__Problem requirements__
The result should be all the records, exact and complete, without a single picture.

__Information__

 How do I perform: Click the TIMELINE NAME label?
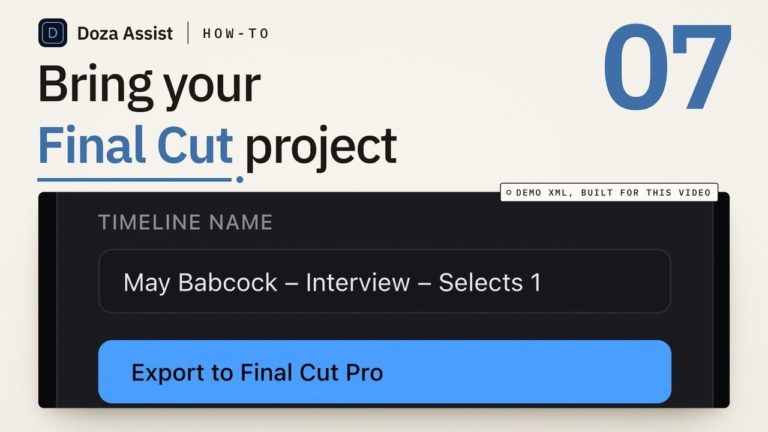click(x=186, y=222)
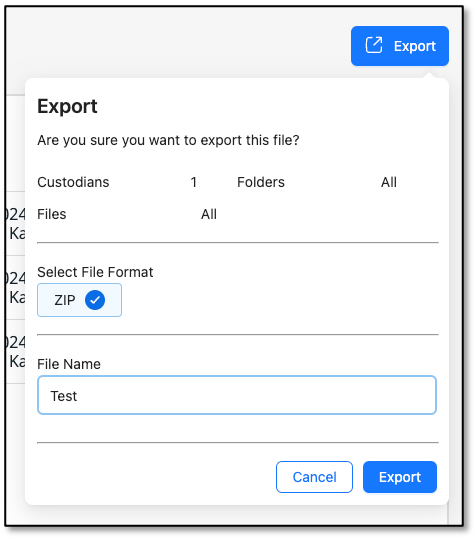The height and width of the screenshot is (540, 476).
Task: Select the second partially hidden table row
Action: 15,288
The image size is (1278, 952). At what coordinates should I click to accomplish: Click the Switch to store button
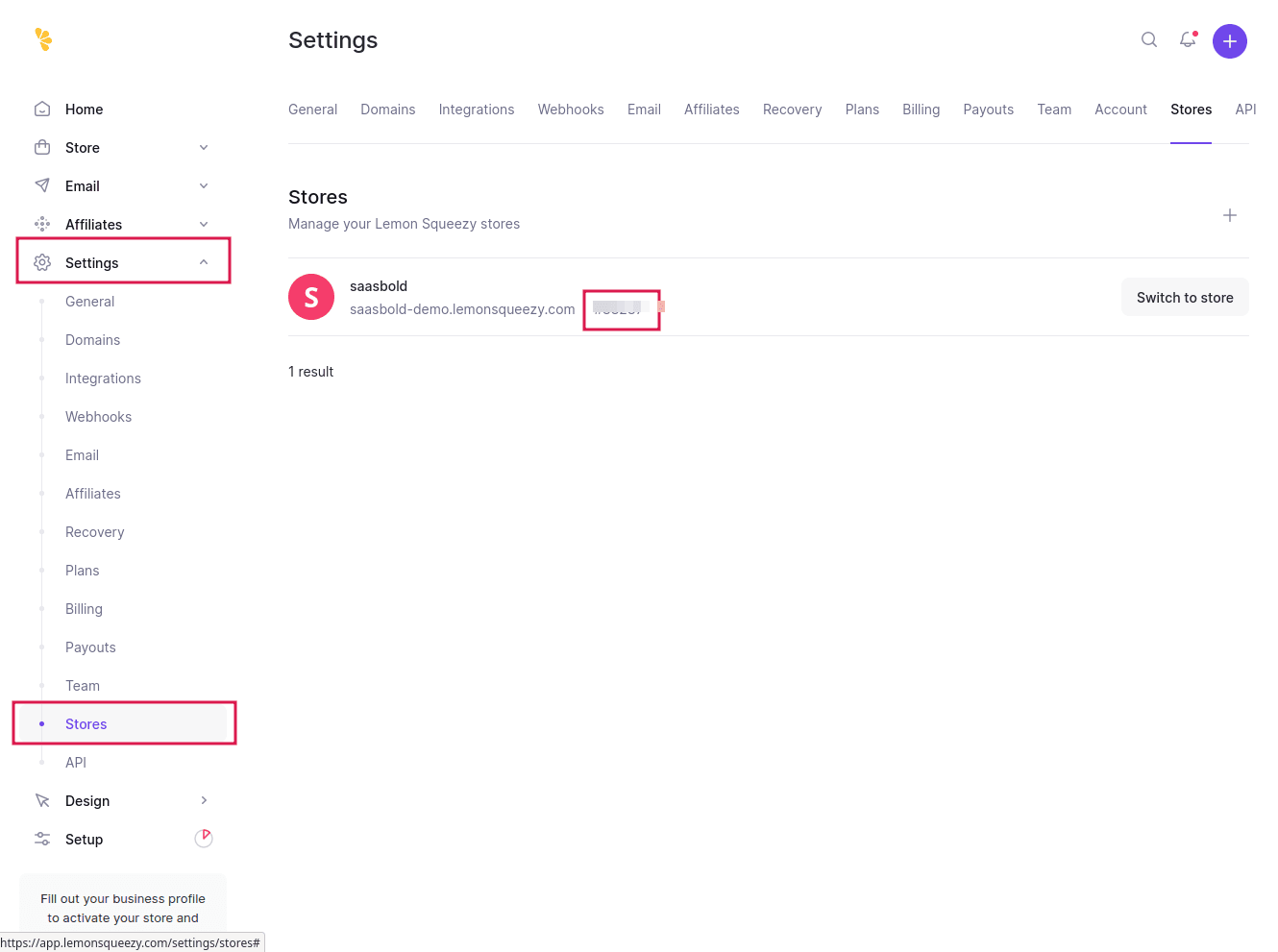click(1184, 298)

__Finished exercise__
 How do I perform: Click the TIMELINE NAME label?
click(x=186, y=222)
The height and width of the screenshot is (540, 476).
Task: Select the second partially hidden table row
Action: 15,288
The image size is (1278, 952). At what coordinates should I click to accomplish: Click the Switch to store button
click(1184, 298)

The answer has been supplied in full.